Amazon also turned heads in 2018 with the announcement that they’d be partnering with Berkshire Hathaway and J.P. Morgan to create Haven, a venture that aims to provide health care for employees of the three firms, and also “to transform health care to create better outcomes and overall experience, as well as lower costs for you and your family.” Reports are that Haven will attempt to build a “risk-based clinically integrated network”, which would steer patients to an appropriate and cost-efficient solution that would eliminate over-charging and under-performing options. Their model would likely favour teleconferencing for non-urgent cases, and their team of executives includes not only medical experts, but also entrepreneurs and experts in medical technology and analytics, including an executive from ZocDoc, an app for booking doctors appointments and scheduling procedures, and CEO Atul Gawande, renowned surgeon and writer on medical issues for the New Yorker magazine.

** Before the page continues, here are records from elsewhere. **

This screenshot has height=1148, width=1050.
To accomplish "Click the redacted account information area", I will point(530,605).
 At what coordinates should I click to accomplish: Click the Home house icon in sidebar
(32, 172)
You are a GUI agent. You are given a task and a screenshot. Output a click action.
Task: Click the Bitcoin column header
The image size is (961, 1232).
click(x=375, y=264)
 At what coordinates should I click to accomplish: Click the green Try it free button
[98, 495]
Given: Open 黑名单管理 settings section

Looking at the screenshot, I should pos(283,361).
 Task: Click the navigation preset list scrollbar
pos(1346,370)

As one analyst writes, the fact that these three massive companies have stood up and said that they’re ready to change the incredibly inefficient, $3.5 trillion US healthcare industry portends massive change, whether Haven succeeds or not. We’d expect forward-thinking entrepreneurs like Warren Buffett and Jeff Bezos to leverage the massive data they can acquire to streamline costs, revamp the supply chain, and find more efficient ways to deliver medical services.
We are still in the very early stages of health care’s digital transformation, but we feel confident proclaiming that large-scale change will soon arrive. As big tech companies move into the industry, we’ll likely move into a paradigm that allows more services to be accessed remotely, more supplies and medicines to be delivered directly, and an overall shift away from the hospital, clinic, and drug store as the only places to go for medical treatment. While these changes are likely to begin in America, where healthcare is a massively profitable industry, it’s safe to assume that they’ll soon spread around the globe as governments and doctors realize that technology, data, and AI can dramatically cut costs and improve outcomes. Let’s just hope this transformation comes sooner rather than later.